Exercise materials: Begin

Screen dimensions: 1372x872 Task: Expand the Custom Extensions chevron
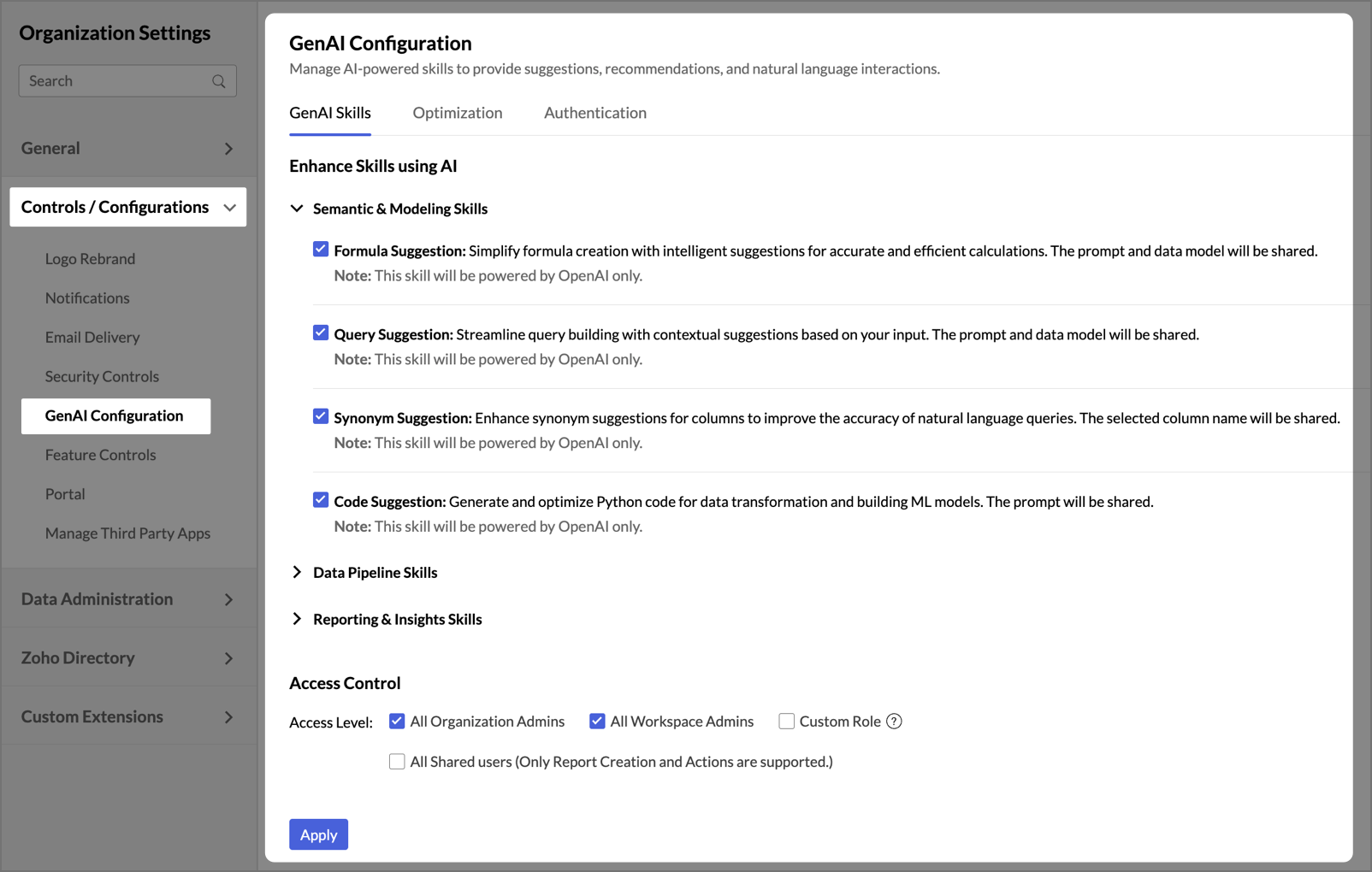click(x=228, y=717)
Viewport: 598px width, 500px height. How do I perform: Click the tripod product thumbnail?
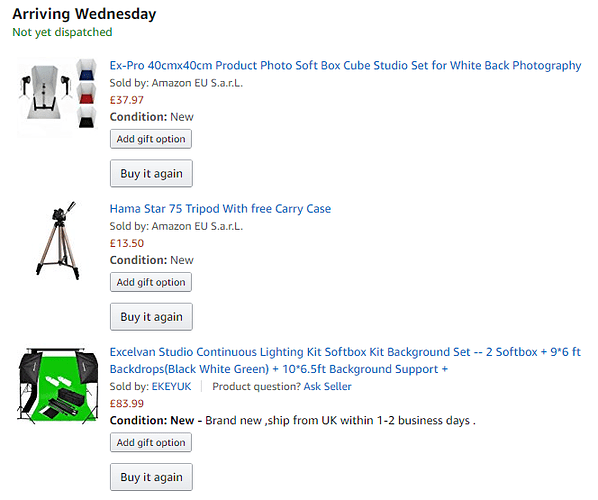click(x=58, y=241)
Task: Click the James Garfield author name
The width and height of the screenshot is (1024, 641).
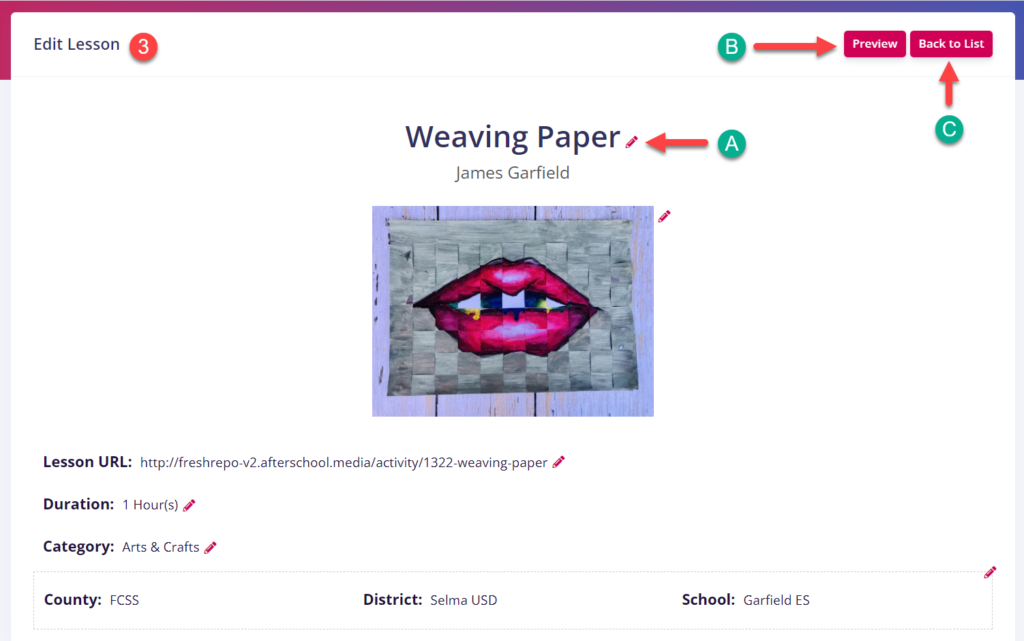Action: pos(513,173)
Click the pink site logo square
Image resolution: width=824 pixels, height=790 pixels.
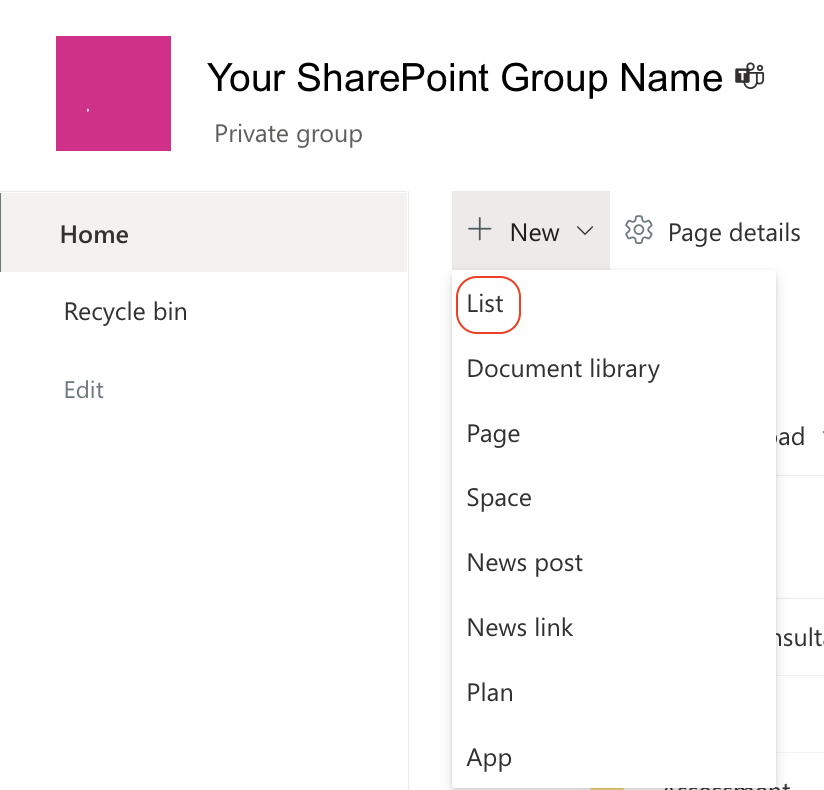pos(113,93)
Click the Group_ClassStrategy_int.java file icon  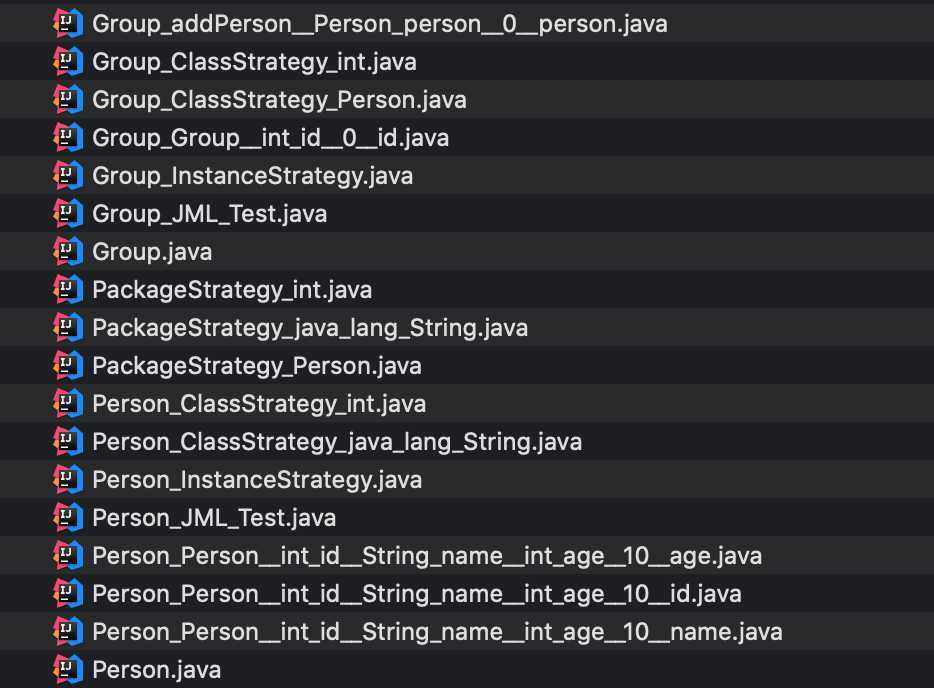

Exercise materials: End

Your reply should hold only the lines running from the one with "Viewport: 598px width, 500px" to the end of the data above, set down exactly, pictures omitted.

Exercise answer
Viewport: 598px width, 500px height. How do I perform: Click the tripod product thumbnail?
click(x=58, y=241)
Task: Click the James Garfield author name
The width and height of the screenshot is (1024, 641).
Action: pos(513,173)
Click the pink site logo square
Image resolution: width=824 pixels, height=790 pixels.
pos(113,93)
Click the Group_ClassStrategy_int.java file icon  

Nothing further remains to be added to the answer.